RICKREALL -- Betty Gill often wishes she was a teeny tiny woman.
She makes dollhouses. Well, "dollhouse" is not the right term.
"These are not dollhouses. They're not to play with. These are miniatures."
Still, there are moments.
Gill decorates her miniatures with a Victorian opulence that would turn Lady Astor's head. In her more wistful moments, she imagines living in her own creations.
The size difference is really the only obstacle.
Gill's tiny homes (some of which are on temporary loan to the Polk County Museum) are ready for any six-inch person who cares to take up residence.
Everything is furnished -- right down to the little newspapers and coffee cups. There is even electricity. Heck, on one structure, there's even an outside meter to monitor the electricity.

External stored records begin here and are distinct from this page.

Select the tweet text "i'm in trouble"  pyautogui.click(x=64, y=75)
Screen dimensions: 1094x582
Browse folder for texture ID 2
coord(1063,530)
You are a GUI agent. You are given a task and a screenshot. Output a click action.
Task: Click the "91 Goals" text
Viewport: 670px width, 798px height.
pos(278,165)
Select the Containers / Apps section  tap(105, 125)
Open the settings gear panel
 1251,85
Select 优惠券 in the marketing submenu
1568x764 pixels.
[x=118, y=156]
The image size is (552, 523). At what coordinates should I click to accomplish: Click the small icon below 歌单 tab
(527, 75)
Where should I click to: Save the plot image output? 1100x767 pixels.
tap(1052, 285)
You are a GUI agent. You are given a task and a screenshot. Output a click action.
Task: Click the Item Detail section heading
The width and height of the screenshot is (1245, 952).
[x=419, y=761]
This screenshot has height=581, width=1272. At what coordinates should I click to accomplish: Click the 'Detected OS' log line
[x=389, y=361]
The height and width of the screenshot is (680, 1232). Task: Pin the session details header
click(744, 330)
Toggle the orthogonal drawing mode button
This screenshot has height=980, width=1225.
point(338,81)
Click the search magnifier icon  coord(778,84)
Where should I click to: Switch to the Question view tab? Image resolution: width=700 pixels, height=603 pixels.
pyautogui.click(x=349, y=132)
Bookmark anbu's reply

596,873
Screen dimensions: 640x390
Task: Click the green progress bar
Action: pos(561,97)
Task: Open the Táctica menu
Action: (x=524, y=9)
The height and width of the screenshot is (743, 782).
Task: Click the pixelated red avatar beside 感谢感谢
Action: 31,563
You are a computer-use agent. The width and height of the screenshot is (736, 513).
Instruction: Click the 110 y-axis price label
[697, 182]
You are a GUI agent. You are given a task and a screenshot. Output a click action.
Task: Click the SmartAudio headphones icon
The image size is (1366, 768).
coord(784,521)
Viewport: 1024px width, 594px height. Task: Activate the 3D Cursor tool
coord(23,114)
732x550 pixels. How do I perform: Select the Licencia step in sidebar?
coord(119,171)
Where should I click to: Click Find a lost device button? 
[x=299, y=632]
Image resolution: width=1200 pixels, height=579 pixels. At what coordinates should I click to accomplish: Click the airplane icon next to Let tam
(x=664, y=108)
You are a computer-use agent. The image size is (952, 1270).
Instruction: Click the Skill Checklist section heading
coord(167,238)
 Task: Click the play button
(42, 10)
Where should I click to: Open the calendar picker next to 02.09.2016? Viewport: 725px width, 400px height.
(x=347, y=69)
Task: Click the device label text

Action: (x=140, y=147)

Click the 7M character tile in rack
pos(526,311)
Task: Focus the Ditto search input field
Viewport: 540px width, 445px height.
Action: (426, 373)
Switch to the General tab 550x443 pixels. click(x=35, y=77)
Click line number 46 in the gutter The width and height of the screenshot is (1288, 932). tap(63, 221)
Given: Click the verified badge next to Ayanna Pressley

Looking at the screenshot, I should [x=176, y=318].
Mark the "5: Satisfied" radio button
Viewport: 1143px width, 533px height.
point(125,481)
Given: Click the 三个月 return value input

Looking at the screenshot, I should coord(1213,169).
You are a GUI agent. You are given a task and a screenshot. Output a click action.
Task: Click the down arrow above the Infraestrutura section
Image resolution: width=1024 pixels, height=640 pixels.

Not to worry. The electric bills aren't very high.
However, privacy is a big issue. At least one of the walls in each of the structures is transparent. Like the set of a TV sitcom.
It's hard to hide from the prying eyes of giant neighbors.
Everything Gill builds is to scale -- one inch to the foot. Even the thickness of the glass in the windows is to scale.
For a long time, the buildings were vacant. Miniature people, at least ones that look half way convincing, are harder to come by than miniature tea cozies.
The little people looked awkward, their clothes ill-fitting. Their arms stuck out like 5-year-olds bundled up for winter.
That was back when all would-be Geppettos had to work with was wood and plastic. Enter the miracle of resin.
A wonderfully malleable substance, resin allows creators to make models more lifelike and expressive.
Miniature people are about the only thing Gill buys ready-made. "I try not to buy anything I can make myself," she said.
An 85-year-old friend of hers crochets tiny blankets with sewing thread. "You learn to think small," she said.
Gill made the rhododendrons outside a miniature Victorian dress shop out of statice.
She obviously can't make everything. Even then, she prefers to avoid mass-produced miniatures. There are a lot of them. Miniatures are such a popular hobby, there is catalog after catalog of tiny furnishings.
"I like things people have made rather than just the regular stuff."
Gill is a firm believer in recycling. She turned an old Nabisco can into a tiny kitchen with pies cooling in the window.
A small general store was once a cheese box. "That's my grandson with his hand in the cookie jar," she said, pointing to the scene inside.
Gill has been collecting and creating miniatures for 25 years. She used to collect antiques, but living in an apartment in Virginia, space became a problem.
Miniatures provided an obvious solution. "I was hooked immediately," she said.
The solution didn't last forever. Her Dallas home is already packed with smaller buildings.
One of the buildings is an antique shop. That opened up all sorts of possibilities. "You can put anything in an antique shop."
The detailing on the outside of the shop is particularly meticulous.
White paint on the side of the building is cracking. A little ladder leans up against the front of the building next to a small can of paint.
Some of the clean white paint shows the beginning of a fresh paint job. The little people obviously ran out of material before they could finish.
"There's a little whimsy involved," Gill said.
Although her collection includes a rustic log cabin, Gill admits a certain bias for Victorian shops and dwellings.
"I love Victorian. It's kind of romantic. I also like the country style and, of course, I'm passionate about Santa Claus."
A Victorian miniature still requires a lot of thematic choices, Gill said. Is it a Victorian house being lived in in 1850 or a Victorian house being lived in today?
Gill rather likes making things look a little older.
"I can't get rid of my own wrinkles but I can put wrinkles on other things."
A portion of Gill's collection is on loan to the museum through September. It's located at a rotating display area on the second floor.
At the end of the month, it'll be replaced by a display from the Independence State Airport.
Gill has no idea how many hours she's devoted to her passion for miniatures. "I only work a few hours whenever I can," she said.
She doesn't add up the hours. Or the money. The expense is something she'd rather not think about, she said.
"I'd probably have a heart attack if I added up all the money I've spent. I probably could have bought a new house."